I am not sure, if this is possible at all. If you start NPF in safe mode it is IMHO an ugly hack.
The safest way (and possibly the only supported way) is to ask your administrator to install Wireshark. For me, it works great out of the box.
Details for the Curious Reader
Wireshark relies on the driver NPF.SYS. The driver is defined in the registry under HKEY_LOCAL_MACHINE\SYSTEM\CurrentControlSet\Services\NPF
Each driver has a start type. Possible values and lot are documented by Microsoft. NPF has a start type 2, which is for a "Non-PnP driver that must be started by the service control manager."
Theoretically, you could tinker with the start type, so that NPF looks like an essential driver to Windows.

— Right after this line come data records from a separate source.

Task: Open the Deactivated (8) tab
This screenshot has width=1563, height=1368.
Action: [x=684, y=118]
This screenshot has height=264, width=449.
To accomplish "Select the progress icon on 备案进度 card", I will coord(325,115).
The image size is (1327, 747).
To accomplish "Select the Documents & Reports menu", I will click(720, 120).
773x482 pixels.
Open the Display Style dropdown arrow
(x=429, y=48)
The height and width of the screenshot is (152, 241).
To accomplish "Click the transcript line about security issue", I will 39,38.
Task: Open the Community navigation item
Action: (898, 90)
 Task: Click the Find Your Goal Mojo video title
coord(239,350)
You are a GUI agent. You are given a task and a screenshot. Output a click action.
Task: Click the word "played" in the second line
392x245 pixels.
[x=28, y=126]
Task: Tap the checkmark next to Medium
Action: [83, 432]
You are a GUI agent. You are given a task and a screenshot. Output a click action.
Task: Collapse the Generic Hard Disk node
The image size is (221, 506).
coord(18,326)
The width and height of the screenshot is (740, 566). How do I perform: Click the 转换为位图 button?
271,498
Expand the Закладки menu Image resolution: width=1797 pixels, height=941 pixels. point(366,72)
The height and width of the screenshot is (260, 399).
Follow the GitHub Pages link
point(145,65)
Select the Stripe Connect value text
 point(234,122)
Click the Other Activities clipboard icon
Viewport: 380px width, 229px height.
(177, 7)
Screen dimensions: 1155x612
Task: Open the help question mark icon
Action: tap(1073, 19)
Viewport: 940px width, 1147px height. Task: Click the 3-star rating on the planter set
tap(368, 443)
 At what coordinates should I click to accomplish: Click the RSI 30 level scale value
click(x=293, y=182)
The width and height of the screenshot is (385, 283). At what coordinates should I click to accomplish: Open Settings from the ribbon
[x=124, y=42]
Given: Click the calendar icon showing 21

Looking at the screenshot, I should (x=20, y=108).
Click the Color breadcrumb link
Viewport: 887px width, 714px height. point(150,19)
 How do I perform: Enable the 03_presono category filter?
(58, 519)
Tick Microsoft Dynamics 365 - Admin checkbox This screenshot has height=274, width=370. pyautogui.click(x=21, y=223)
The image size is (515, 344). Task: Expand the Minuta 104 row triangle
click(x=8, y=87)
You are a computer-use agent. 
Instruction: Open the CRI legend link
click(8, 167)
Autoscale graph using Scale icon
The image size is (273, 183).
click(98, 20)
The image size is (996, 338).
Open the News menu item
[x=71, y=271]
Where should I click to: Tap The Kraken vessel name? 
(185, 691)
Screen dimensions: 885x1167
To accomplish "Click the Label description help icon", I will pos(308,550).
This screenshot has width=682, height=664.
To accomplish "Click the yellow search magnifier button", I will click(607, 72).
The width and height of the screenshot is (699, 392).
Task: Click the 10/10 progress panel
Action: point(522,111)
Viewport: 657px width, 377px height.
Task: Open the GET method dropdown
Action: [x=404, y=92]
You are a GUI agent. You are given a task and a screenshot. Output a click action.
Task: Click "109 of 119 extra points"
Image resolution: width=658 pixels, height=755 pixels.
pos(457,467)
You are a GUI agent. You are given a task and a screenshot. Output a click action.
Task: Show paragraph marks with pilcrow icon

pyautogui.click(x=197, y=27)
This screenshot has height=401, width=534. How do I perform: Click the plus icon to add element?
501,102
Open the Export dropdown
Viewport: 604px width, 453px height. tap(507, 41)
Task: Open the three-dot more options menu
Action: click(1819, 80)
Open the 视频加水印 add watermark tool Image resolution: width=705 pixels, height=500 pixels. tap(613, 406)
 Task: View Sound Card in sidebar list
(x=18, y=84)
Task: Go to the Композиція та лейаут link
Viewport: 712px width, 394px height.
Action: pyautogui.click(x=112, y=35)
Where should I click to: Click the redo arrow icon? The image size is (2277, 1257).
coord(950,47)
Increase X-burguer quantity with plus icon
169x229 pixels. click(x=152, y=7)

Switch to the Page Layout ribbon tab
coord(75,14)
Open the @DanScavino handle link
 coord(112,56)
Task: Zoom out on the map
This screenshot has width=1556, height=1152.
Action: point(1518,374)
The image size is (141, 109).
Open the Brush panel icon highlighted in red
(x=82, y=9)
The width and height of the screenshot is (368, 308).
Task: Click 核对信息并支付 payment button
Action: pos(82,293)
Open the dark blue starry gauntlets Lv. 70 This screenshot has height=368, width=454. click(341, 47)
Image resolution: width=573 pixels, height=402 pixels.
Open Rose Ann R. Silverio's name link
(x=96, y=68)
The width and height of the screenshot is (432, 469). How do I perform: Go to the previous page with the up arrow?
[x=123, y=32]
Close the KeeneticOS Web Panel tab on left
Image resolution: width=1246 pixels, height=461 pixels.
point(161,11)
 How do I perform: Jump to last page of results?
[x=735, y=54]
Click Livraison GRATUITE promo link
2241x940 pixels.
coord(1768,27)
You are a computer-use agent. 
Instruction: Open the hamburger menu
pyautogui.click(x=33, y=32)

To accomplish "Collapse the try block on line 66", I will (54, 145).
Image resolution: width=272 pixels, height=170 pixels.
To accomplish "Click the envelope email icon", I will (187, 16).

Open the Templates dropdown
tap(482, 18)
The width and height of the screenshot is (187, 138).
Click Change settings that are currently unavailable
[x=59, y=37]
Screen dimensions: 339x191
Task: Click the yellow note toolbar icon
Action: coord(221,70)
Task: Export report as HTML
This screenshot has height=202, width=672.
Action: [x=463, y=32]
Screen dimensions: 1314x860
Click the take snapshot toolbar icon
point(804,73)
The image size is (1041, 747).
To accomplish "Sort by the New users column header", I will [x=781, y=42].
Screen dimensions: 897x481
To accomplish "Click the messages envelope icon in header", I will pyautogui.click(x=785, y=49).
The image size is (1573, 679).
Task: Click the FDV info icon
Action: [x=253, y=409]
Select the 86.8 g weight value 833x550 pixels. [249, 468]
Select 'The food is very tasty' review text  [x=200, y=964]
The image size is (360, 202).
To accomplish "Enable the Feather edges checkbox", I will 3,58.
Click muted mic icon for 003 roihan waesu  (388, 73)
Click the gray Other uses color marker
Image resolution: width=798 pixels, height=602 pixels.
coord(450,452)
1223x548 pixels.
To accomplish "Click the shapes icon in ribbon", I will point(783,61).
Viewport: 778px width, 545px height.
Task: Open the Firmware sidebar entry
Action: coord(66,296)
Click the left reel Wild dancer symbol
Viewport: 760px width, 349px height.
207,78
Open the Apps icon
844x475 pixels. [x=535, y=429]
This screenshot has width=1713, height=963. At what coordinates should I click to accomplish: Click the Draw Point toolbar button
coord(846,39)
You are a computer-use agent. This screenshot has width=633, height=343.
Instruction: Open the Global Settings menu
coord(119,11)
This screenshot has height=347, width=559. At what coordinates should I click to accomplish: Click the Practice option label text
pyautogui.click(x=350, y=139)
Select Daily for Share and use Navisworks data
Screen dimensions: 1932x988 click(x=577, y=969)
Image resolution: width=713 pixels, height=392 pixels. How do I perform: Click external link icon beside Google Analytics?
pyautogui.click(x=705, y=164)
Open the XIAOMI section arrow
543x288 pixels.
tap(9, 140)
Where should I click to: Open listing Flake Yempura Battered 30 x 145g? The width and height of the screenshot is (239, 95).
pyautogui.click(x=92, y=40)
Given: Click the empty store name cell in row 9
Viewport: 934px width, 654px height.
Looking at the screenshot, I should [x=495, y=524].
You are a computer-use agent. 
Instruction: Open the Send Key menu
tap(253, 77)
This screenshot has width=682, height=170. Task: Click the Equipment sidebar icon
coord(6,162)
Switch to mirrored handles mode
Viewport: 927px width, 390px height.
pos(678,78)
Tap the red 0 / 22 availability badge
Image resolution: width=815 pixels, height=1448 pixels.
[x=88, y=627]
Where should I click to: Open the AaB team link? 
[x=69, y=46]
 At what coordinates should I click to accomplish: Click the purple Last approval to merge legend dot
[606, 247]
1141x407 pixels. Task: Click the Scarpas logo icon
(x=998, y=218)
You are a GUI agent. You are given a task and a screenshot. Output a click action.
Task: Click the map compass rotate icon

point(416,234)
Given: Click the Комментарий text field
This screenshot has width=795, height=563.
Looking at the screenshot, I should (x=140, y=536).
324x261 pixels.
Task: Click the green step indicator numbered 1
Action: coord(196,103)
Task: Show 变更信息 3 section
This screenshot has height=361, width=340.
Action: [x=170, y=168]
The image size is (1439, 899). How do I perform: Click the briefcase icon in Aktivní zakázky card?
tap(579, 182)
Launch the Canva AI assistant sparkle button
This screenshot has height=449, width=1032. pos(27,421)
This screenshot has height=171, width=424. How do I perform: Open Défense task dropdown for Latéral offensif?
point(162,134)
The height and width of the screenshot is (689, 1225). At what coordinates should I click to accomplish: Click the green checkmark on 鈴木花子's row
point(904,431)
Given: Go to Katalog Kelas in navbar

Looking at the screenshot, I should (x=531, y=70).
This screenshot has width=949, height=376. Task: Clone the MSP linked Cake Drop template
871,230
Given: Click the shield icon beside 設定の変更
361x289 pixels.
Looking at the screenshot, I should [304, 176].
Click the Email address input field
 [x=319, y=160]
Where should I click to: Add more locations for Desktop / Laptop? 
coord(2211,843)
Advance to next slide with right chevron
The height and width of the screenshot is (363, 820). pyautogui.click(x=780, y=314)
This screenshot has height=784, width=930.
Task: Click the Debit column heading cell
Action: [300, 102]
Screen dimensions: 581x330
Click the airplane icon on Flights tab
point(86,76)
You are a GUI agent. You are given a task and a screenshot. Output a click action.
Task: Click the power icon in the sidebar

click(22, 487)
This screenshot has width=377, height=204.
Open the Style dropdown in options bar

Personally, I think this is a bad idea. It could leave your system unbootable to a point that you require a reinstallation.
In safe mode, Windows will only load very essential drivers. These drivers have only very small to no requirements.
NPF certainly requires a driver for the network card. There might be other dependencies, like NDIS or some mini driver. I don't know, if NPF has error handling for such harsh and unexpected conditions. One of the developers might be able to add a few details.
Dependencies boil down to the registry key HKLM\SYSTEM\CurrentControlSet\Control\ServiceGroupOrder
.
Microsoft gives a nice overview over the driver load order on a dedicated web site.
How do you start it in normal mode? This question could give you a hint.